Article:
— begin —

God called me this morning. Really. I kid you not. On the phone. Not THAT God. The other one. Crazy I know but…the phone rang and I said… “Hello” and God said… “What’s wrong with your email” and I said… “Nothing that I know of, you hand me downer of celestial shoddings and purveyor all things tasty.”
Seems that my server is bouncing emails here and there and God recently shot me a missive announcing his and a disciple or two’s arrival this week in Washington. This is good news and bad news for me. Good in that the last two times Alan et al have been in town, I’ve not. So this week I’ll get to have fellowship with God and his minions. I’ve missed the Master.
The bad news is that I’m broke. Badder than I’ve been broke since I took thirty something of my sixty something dollars in college and bought those navy blue Weejuns. But it costs nothing to visit so here’s the deal. I’m gonna go to the Sofitel this week and revel in the sartorial holiness of Sensei Flusstacious himself. So the rest of you must show up and buy something. God knows two-thirds of my closet has Flusser labels.

— end —

In the post about God's phone call, what did the writer buy in college with part of their money?

Supplied material:

— begin —

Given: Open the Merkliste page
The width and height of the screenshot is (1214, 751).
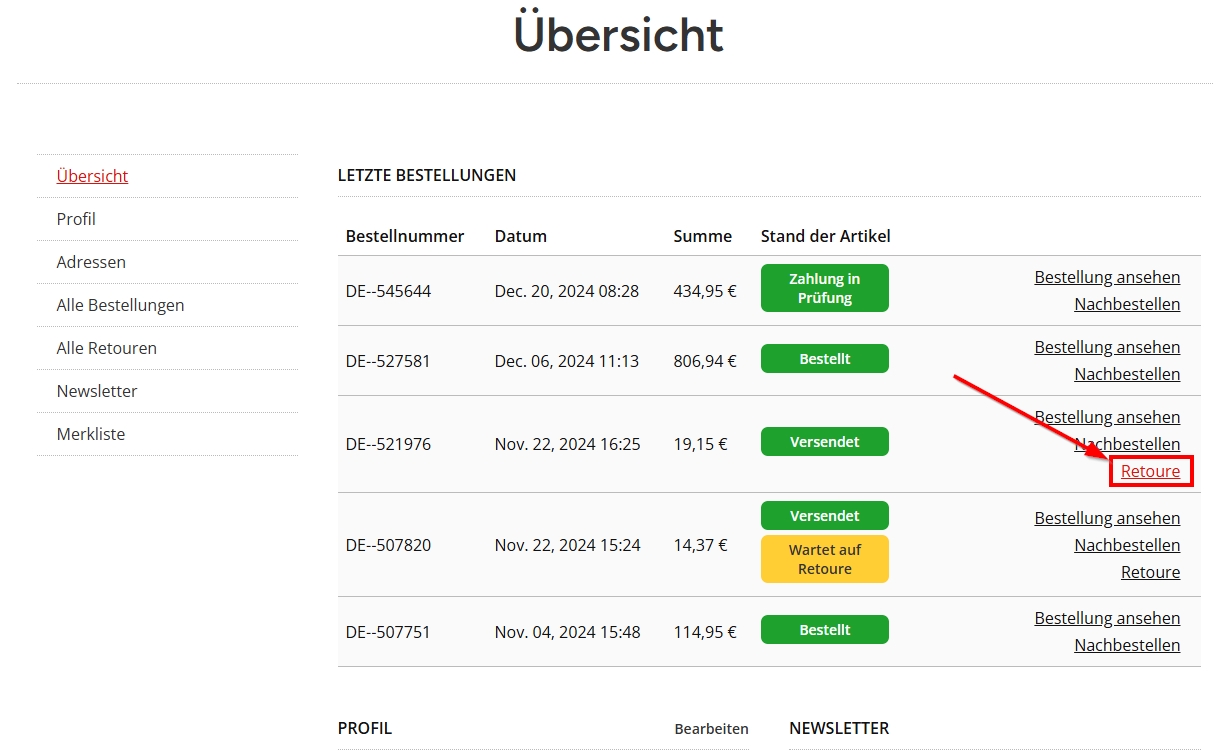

— end —

Reply to the task:
Navy blue Weejuns.